At Martinez's restaurant Central in Lima, Peru, every course on the set menu is made of ingredients from a specific altitude. He’s so fanatical in researching and sharing Peru’s ecodiversity, that he’s dedicated nearly half his restaurant to a growing botanical laboratory, a roof garden, and a rain water filtration system.
Martinez works with a team of seven experts and foragers, with his organization Mater Iniciativa, who gather indigenous ingredients from up and down the mountains of Peru and record the culture and stories of the ingredient producers.
Several upstairs rooms in his restaurant, which could have been used to seat diners and gain more income, are instead given over to his fanatical categorization of gathered specimens. Hundreds of sheets of paper hold the pressed and dried leaves of exotic plants. The walls are covered with painstaking notes on the character of every specimen found, while shelves are filled with every hue of powdered spices, roots and seeds.

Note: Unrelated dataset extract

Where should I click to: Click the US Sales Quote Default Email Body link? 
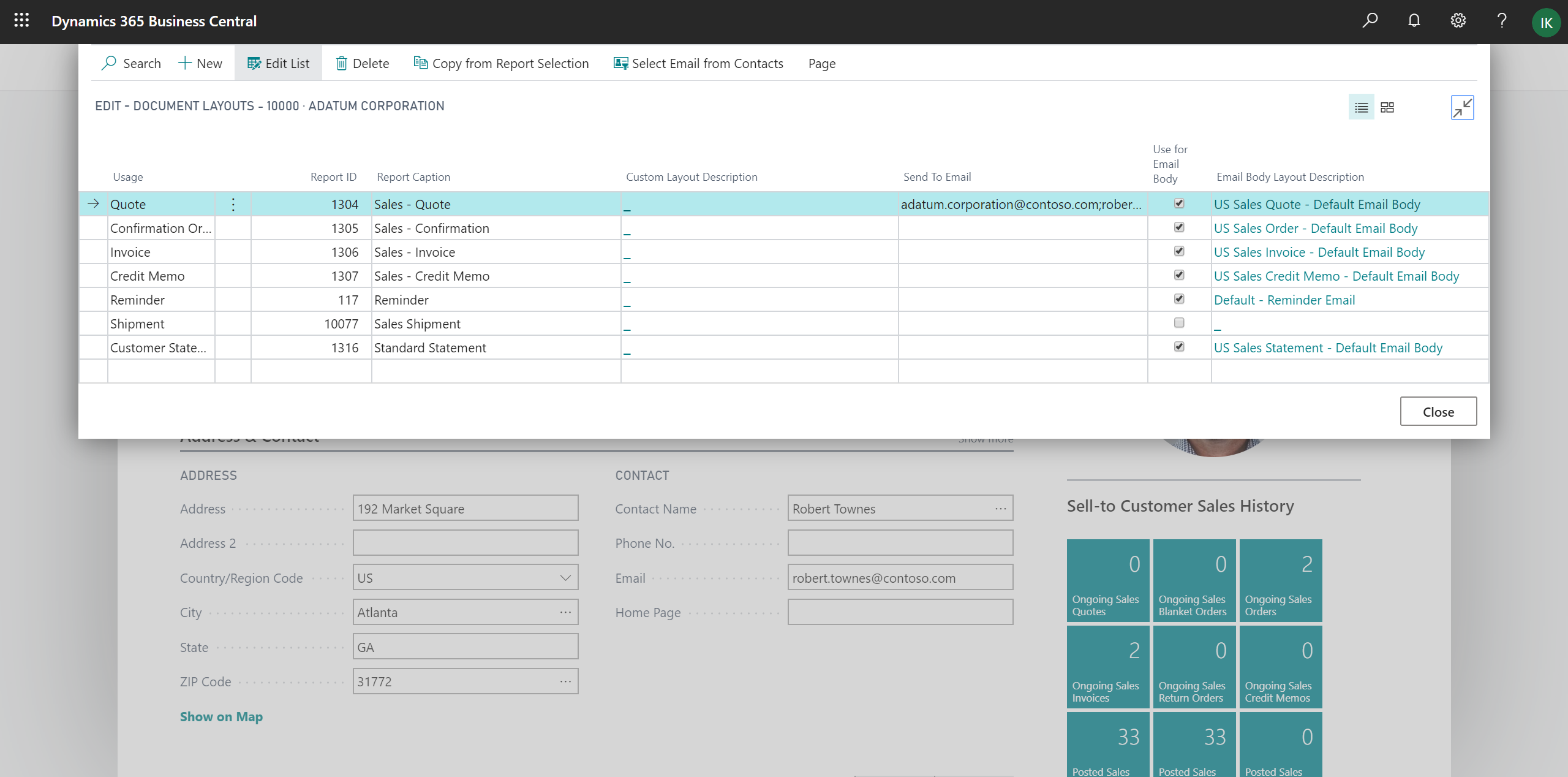coord(1316,204)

But how do all these wild discoveries taste? Well not all of them are edible, the chef admits with a laugh, saying he's only gotten sick once from eating one of the unknown species. On his “elevations” menu, he has created thought-provoking and delicious artworks which express the ecology of Peru, making it clear why his restaurant has been ranked number four on the World's 50 Best Restaurants list for two years running.”